*EXCERPTED PASSAGE:*

------------

The Colegiata de Santa Maria la Mayor, in translation, the Collegiate church of St Mary Major is a mudéjar-gothic style, Roman Catholic church located in Calatayud, in Aragon, Spain.

History
The church was commissioned in the 12th century after the Reconquista of Calatayud by King Alfonso I el Batallador. This church was sited where the main mosque of the town was located.  
 
The church assumed a historical position in that it hosted some of the meetings of the Cortes de Calatayud during the reign of King Pedro IV of Aragon, and where the town swore allegiance to Emperor Charles I and  later to King Philip III of Spain. The church was declared Bien de Interés Cultural in 1884.

Art and architecture
Of the original mudéjar-gothic construction, the church retains the cloister, tower and apse. In the 16th century the portal was sculpted in alabaster by Juan de Talavera and Esteban de Obray.

------------

*SET TASKS:*
A: Answer these questions from the passage on the Colegiata de Santa Maria la Mayor, one answer per line, marked the same way:
(i) In which century was the church commissioned?
(ii) In what year was the church declared Bien de Interés Cultural?
(iii) Who sculpted the portal?
B: From the passage on the Colegiata de Santa Maria la Mayor, output the stretch from "The Colegiata de" through "town was located." word for word.
C: Name every monarch mentioned in the passage on the Colegiata de Santa Maria la Mayor.

------------

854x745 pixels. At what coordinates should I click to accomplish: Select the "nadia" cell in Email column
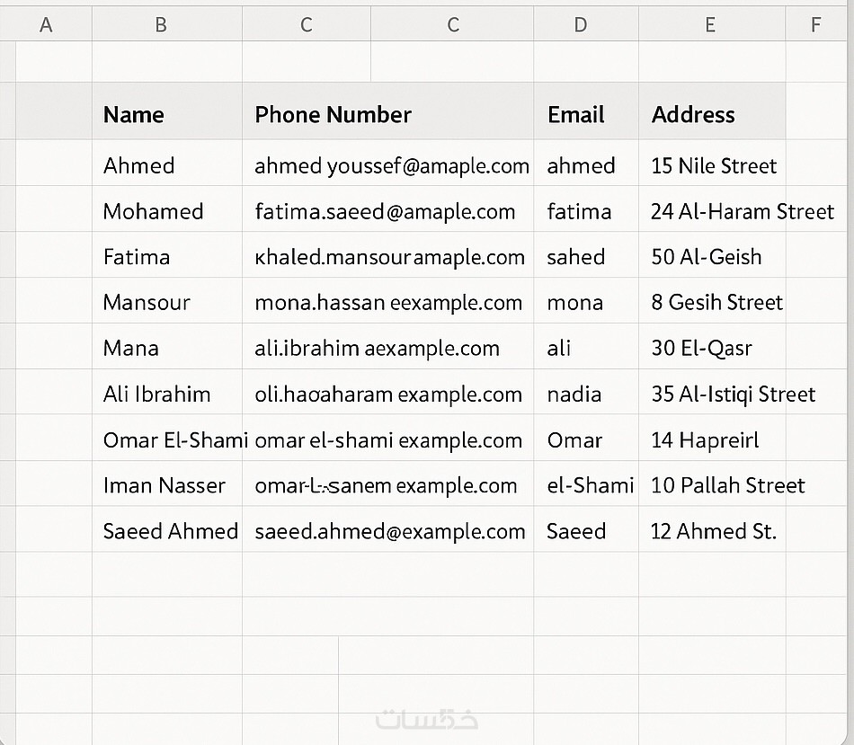tap(574, 395)

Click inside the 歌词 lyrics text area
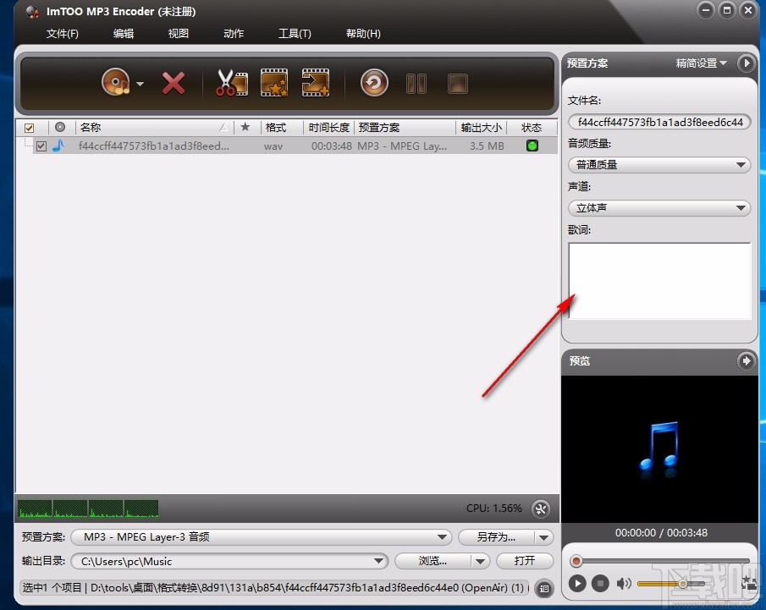[x=659, y=279]
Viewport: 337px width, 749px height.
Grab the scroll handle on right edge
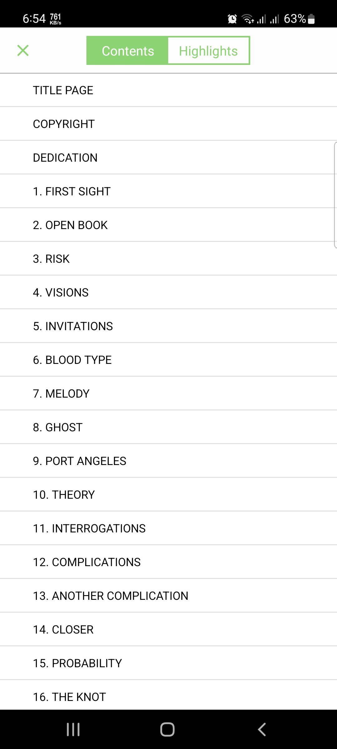click(x=335, y=195)
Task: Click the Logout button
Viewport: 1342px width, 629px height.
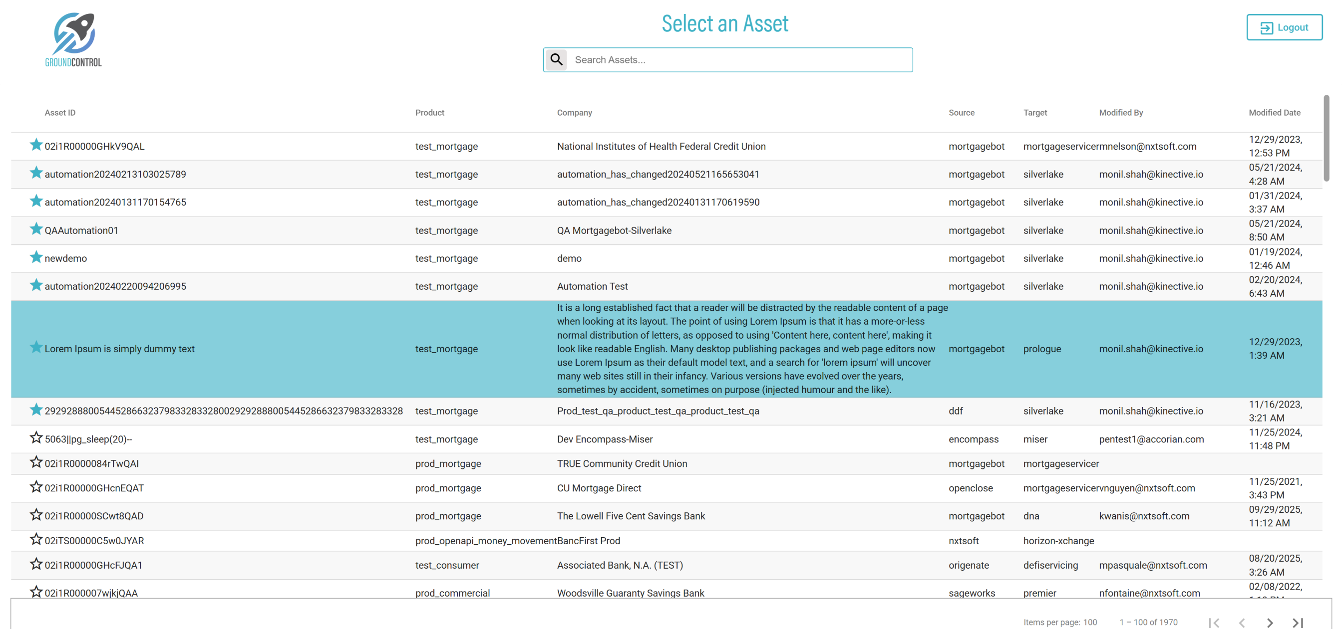Action: click(1284, 28)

------------

*SOLUTIONS:*
A:
(i) The 12th century
(ii) 1884
(iii) Juan de Talavera and Esteban de Obray

B:
The Colegiata de Santa Maria la Mayor, in translation, the Collegiate church of St Mary Major is a mudéjar-gothic style, Roman Catholic church located in Calatayud, in Aragon, Spain.

History
The church was commissioned in the 12th century after the Reconquista of Calatayud by King Alfonso I el Batallador. This church was sited where the main mosque of the town was located.

C:
King Alfonso I el Batallador
King Pedro IV of Aragon
Emperor Charles I
King Philip III of Spain